1 株來源于茅臺酒釀造過程宛氏擬青霉MTDF-01的全基因組測序及分析

王和玉，劉延峰，張巧玲，堵國成，楊 帆，李江華,*

（1.貴州香臺酒股份有限公司，貴州 仁懷 564501；2.江南大學 工業生物技術教育部重點實驗室，江蘇 無錫 214122）

白酒發酵過程中復雜的微生物種群是決定白酒風味特征的重要因素[1-3]。霉菌能夠分泌多種酶類分解原料為發酵過程微生物提供代謝底物，同時其自身可生成各種代謝產物，對白酒風味形成有重要貢獻[4-6]。在白酒生產中主要的功能霉菌包括毛霉、曲霉等。在醬香型白酒的釀造過程制曲、堆積發酵和窖池發酵中，宛氏擬青霉（Paecilomyces variotii）是優勢霉菌之一[7]，研究表明該菌具有高糖化酶活力，能夠降解原料中的淀粉[8]，并且在制曲工藝、堆積工藝以及兼性條件下分別進行純種固態發酵，能代謝生成酸、醇、醛、酮、酯及芳香族化合物等多種物質，發酵產生多種風味物質和風味前體物質，包括苯乙醇、苯乙酸等，是醬香型白酒中眾多呈香呈味物質中的組成部分[9]。同時P. variotii也能夠分泌降解糠醛的酶，可有效降低酒醅中的糠醛[10]。

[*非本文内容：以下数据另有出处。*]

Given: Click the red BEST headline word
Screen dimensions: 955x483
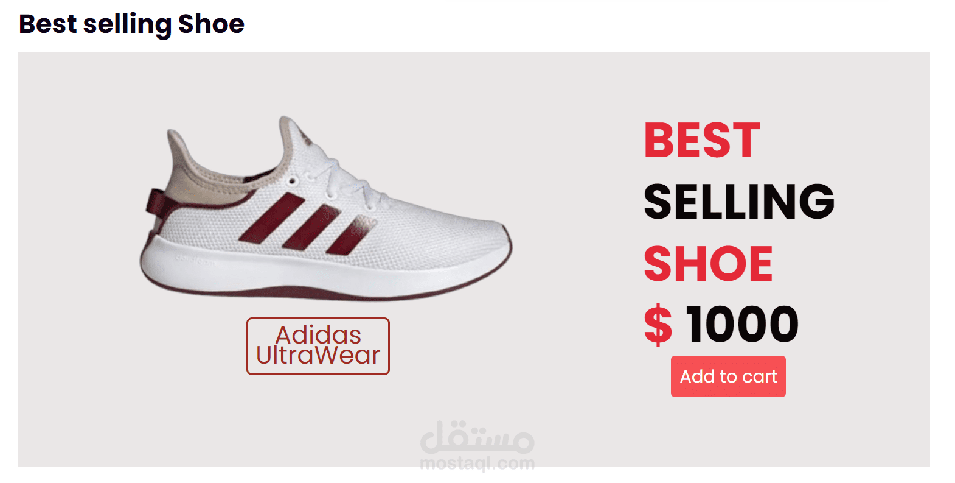Looking at the screenshot, I should (x=702, y=140).
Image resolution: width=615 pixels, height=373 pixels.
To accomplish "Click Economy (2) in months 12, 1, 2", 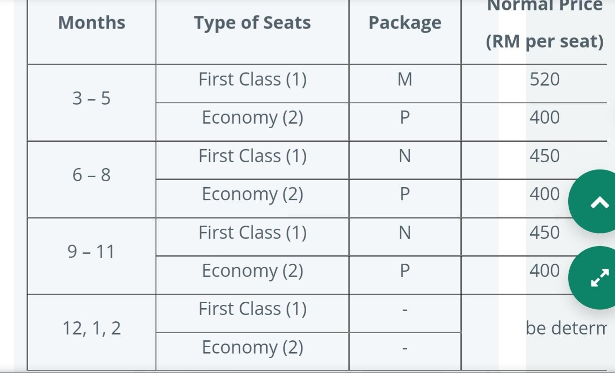I will point(253,348).
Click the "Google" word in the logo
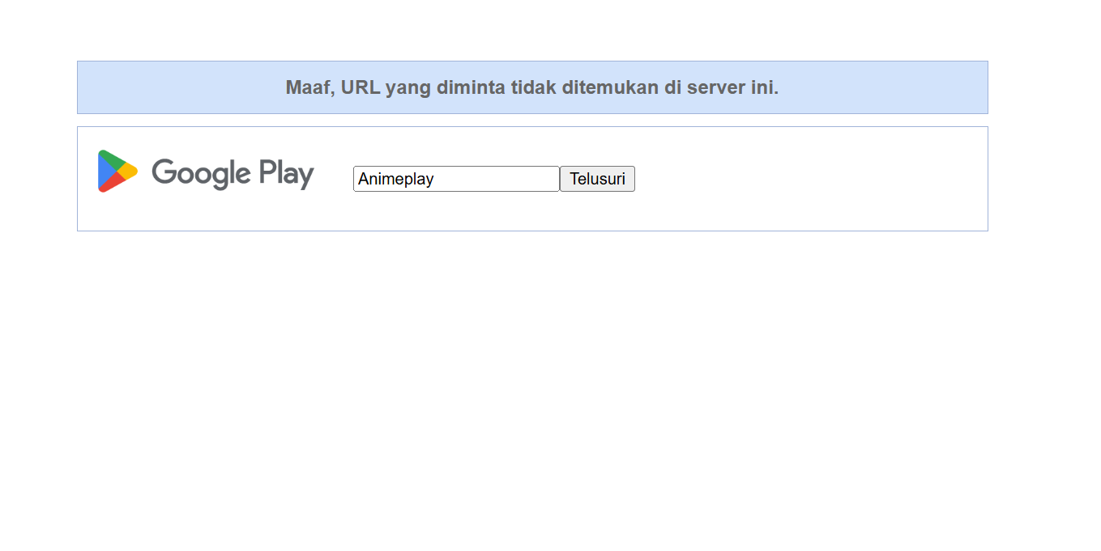1101x551 pixels. pyautogui.click(x=201, y=173)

目前，在白酒釀造行業，針對釀造微生物功能研究已從傳統的發酵分析手段轉方代謝組學結合宏基因組、轉錄組進行全方面的解析[11-14]，迄今為止，白酒釀造微生物全基因組測序報道有地衣芽孢桿菌（Bacillus licheniformis）GMCC3963[15]、華根霉（Rhizopus chinensis）CTCCM201021[16]、耐高溫放線菌（Thermoactinomyces daqus）H-18[17]以及窖泥中分離得到的丁酸梭菌（Clostridium butyricum）JKY6D110[18]等。P. variotii作為醬香型白酒釀造過程的優勢微生物之一，在制曲及制酒階段活動活躍，目前對其研究主要在于產酶特性及代謝產物分析[8]，P. variotii全基因組分析鮮見報道，對P. variotii發酵代謝機制及生理生化等微生物特性缺乏足夠的認識和了解，限制了深入開發和利用該微生物。

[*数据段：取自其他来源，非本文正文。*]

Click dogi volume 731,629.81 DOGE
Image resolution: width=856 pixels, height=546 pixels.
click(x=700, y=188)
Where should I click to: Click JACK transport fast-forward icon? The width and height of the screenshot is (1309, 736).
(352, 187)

本研究通過PacBio RS II測序平臺，對香臺酒釀造過程中分離得到的P. variotii MTDF-01進行全基因組測序，根據測序獲得的數據進行基因組分析、基因功能注釋和比較基因組學分析，為今后進一步深入了解P. variotii在醬香型白酒生產過程中的代謝機理以及為調控菌株代謝能力提供重要的生物信息學基礎。

1 材料與方法

1.1 材料與試劑

菌株MTDF-01分離自香臺酒釀造過程。

真菌基因組DNA提取試劑盒 北京索萊寶科技有限公司；其他化學試劑均為國產分析純。

1.2 儀器與設備

ACB-401超凈工作臺 新加坡Esco科技有限公司；spx-250B-z生化培養箱 上海福馬實驗設備有限公司；MaxQ 6000軌道搖床 賽默飛世爾科技公司；5804R臺式高速冷凍離心機 德國Eppendorf公司；GelDoc XR凝膠成像系統 美國Bio-Rad公司。

1.3 方法

1.3.1 菌體培養與回集

菌體培養：擬青霉劃線PDA瓊脂斜面培養基37 ℃培養72 h后通過無菌生理鹽水洗下孢子，制備成孢子懸浮液。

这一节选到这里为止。